Hospitals In 2000 Israel had 48 general hospitals, with approximately 14 200 beds, spread throughout the country. The overall general care bed-population ratio is 2.2. Compared to OECD countries Israel is characterised by a low bed-population ratio, an extremely low average length of stay, a mid to high rate of admissions per thousand population and a high occupancy rate. The low bed population ratio is the result of deliberate government policy based on the view that resources should be focused on community care and on the assumption that the greater the number of beds the larger the hospitals’ share of total health resources.
In recent decades the average length of stay has declined dramatically, from 6.8 days in 1980 to 4.3 days in 2000, while the admission rate has increased dramatically, from 145 per thousand population in 1980 to 175 per thousand population in 2000, and the number of hospital beds per thousand population has declined slightly. As the decline in average length of stay has been greater in percentage terms than the increase in admission rates, the rate of patient days per thousand people declined somewhat between 1980 and 2000. The volume of day care and ambulatory surgery has increased dramatically over the past decade. Since the outbreak of the intifada in September 2000, hospitals have had to mobilise to care for the casualties, including victims of shock, which requires an increase in both medical and psychiatric services. While Israel does have a few small ‘single specialty’ hospitals, particularly in the maternity area, the vast majority of the beds are in general hospitals. Almost all Israeli hospitals have university affiliations and operate training programmes for medical students, interns and residents. The range and depth of these university affiliations varies. Of Israel’s 30 general hospitals, 6 have been recognised as supra-regional hospitals and they tend to have the greatest concentration of research and training activities as well as centres for complicated and expensive treatments.
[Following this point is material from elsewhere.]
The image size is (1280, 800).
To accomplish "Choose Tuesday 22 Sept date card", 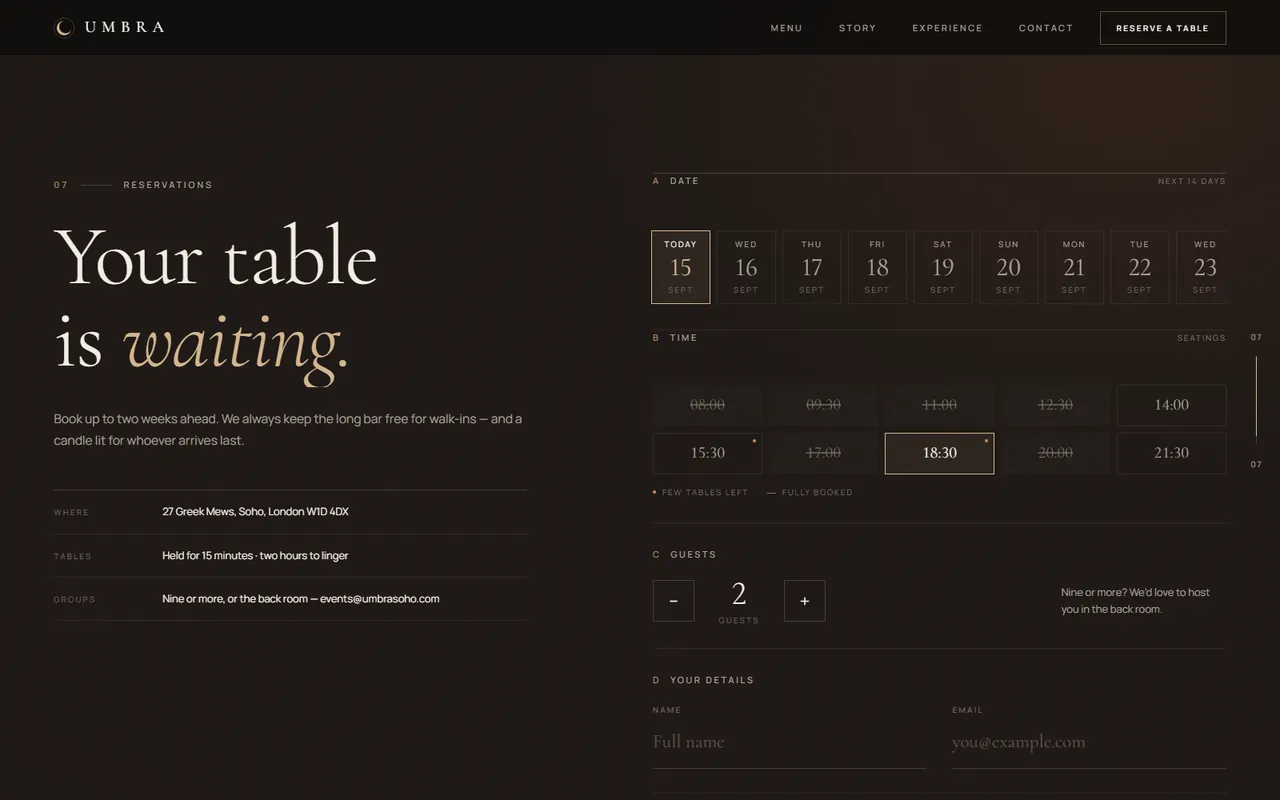I will 1140,267.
Proposals for Hospital Reform Key issues currently on the agenda regarding hospital care include:
• Whether public hospitals should be allowed to offer private medical services;
• How quality of care should be monitored and improved;
• Whether appointments to department chairmanships should be time-limited and subject to rotation-the current system of open-ended appointments is widely believed to have led to over-concentration of power and to have slowed innovation;
• Whether hospital patients should be assigned a personal hospital physician who will coordinate their care-the present situation of ‘ward patients’ is not conducive to effective communication with the patient and has also raised questions regarding quality and continuity of care; and
• The extent to which resources should be invested in expensive and highly sophisticated end-of-life care.
Management TrainingThere has been a dramatic expansion and improvement in healthcare management training over the past decade. Several major universities now offer degree programmes in healthcare management and the number of staff and students involved has grown substantially. Key employers such as health plans and hospitals are encouraging large numbers of their midcareer employees, including physicians, nurses, administrators and others, to participate in these programmes by offering time off from work to pursue studies and partial to full coverage of tuition costs. There is also an understanding that this sort of training can improve the employee’s career opportunities in the current job and beyond.